If they are at all representative of the direction of application development in web native firms, then, we might reasonably expect the following:

  • Default to Open Source:
    Rather than ask whether a given asset should be open source, firms are likely to increasingly try to identify which pieces should not be. We don’t see many businesses running off of an entirely open source foundation, but the differentiation points are typically further up the stack. In practical terms, then, this means that it will be difficult to differentiate, competitively, on infrastructure software. And if there is no competitive advantage in your infrastructure, the benefits to using or releasing open source software – whether those are better resource availability or the ability to amortize development costs – are likely to outweigh the marginal benefit of developing it strictly in house.
  • Language Heterogeneity:
    Traditional development best practices – which typically annoint a language or set of languages as the permitted options – will likely become workload specific. Performance or scale sensitive applications, for example, would be restricted to a set of predetermined language options (e.g. C/C++ at Facebook, Scala at Twitter, etc). Glue languages, however, are likely to be far less homogenous, and reflective of different influencers (e.g. developer preferences, available bindings/libraries, etc).
  • No Core Competencies in Project Hosting:
    Few if any web firms are attempting to specialize in project hosting. This task is increasingly being left to specialized hosts (e.g. Github) or governance oriented foundations (e.g. Apache). This is preferable from a developer standpoint, because centralized project hosting simplifies discovery/cross-pollination and enables network effects such as social, collaborative development. Source code control is increasingly likely to be distributed by default, as well.
  • Permissive Licensing Standard:
    Much has been made in some quarters over the decline of the GPL. While the “decline” is unquestionably overstated (coverage) considering that the license is more popular than the next ten licenses combined, my expectation entering 2010 was that permissive licensing would continue to grow at the expense of reciprocal licensing (coverage). The behavior of web firms generally validates this assertion.

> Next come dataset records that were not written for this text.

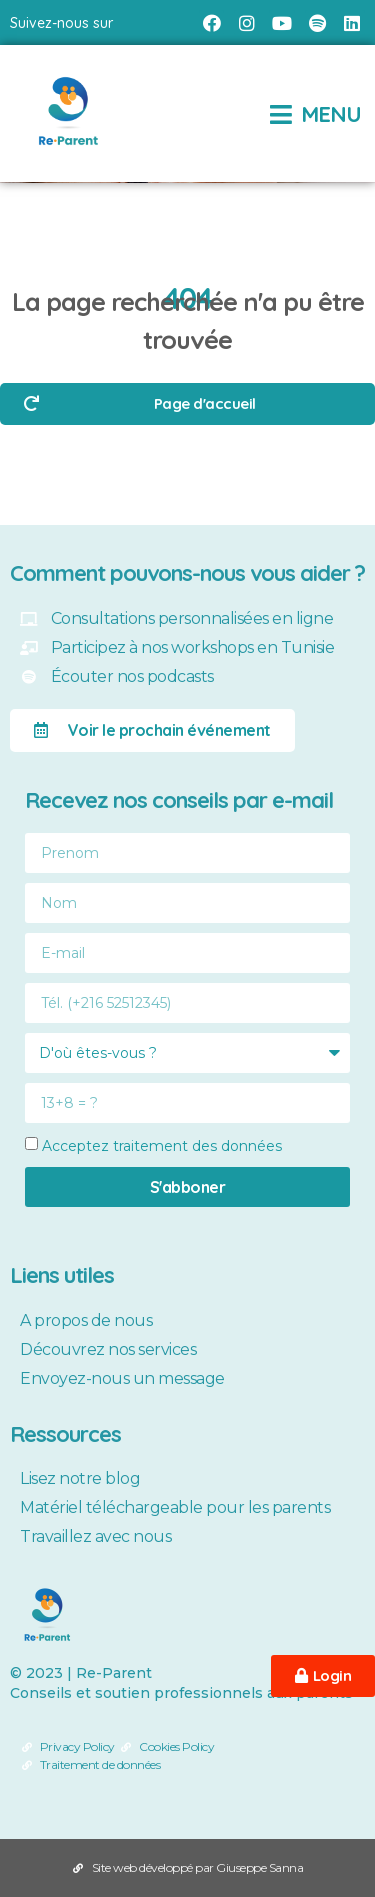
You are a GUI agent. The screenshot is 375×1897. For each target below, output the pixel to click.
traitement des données (197, 1146)
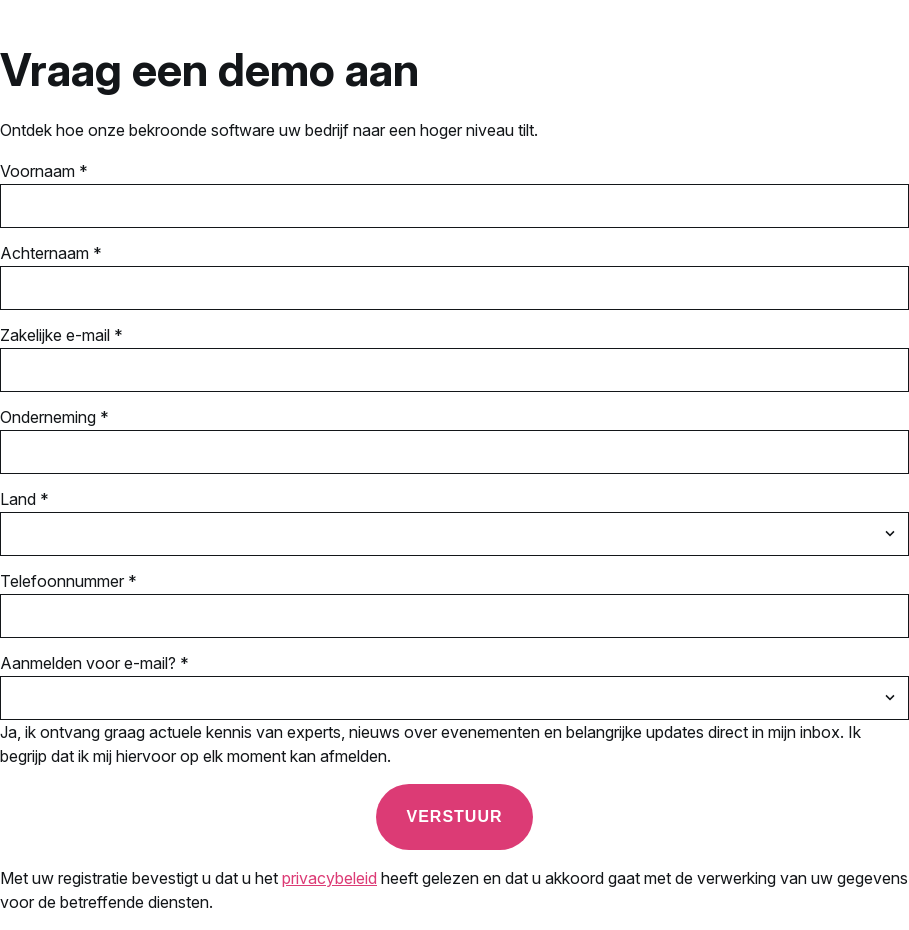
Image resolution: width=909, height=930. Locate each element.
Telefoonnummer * (68, 581)
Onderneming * (54, 417)
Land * (24, 499)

  • Precise Identification of Value:
    It would be absurd to argue that the value of a Twitter was in no part related to the software that powers it. But it would be equally foolish to suggest, when we have open source Twitter clones such as StatusNet freely available, that the value was all, or even mostly, in the software. The value of a Facebook or a Twitter is ultimately in the data they generate, not the code. In a very real sense, its users are its asset. When application development is considered, then, it will be considered with this in mind. If code isn’t ultimately your differentiating asset, then the dynamics of development are irrevocably altered.

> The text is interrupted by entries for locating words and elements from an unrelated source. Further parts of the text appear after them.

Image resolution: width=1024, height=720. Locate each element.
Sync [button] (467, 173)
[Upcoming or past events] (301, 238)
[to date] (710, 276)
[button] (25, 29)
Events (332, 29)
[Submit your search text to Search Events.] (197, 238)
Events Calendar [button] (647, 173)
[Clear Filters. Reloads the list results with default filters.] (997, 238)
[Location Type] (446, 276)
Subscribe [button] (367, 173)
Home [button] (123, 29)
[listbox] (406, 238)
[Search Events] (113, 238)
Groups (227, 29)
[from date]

Many of you are doubtless curious as to how relevant the application development experiences of unique, web native businesses such as Facebook and Twitter are to traditional enterprise customers. The answer depends largely on timeframe. In the short term, the impact will be minimal both because enterprises move slowly and because their attention to web firms is fairly minimal. In the longer term, however, the web firms have the ability to substantially influence developer best practices, product direction and so on. Witness the mainstream popularity within enterprises today of dynamic languages, once popularized by web firms, or the accelerating adoption of projects such as Hadoop.

We will not see within the foreseeable future a world in which all software is open source, nor one in which there is no differentiation to be found in development. It is likely, however, that as our understanding and appreciation of what, precisely, is differentiating improves, our software development practices will evolve along with it. Where better to look, then, to understand where things are going than to firms that have grown up without preconceived notions of what must be protected at all costs?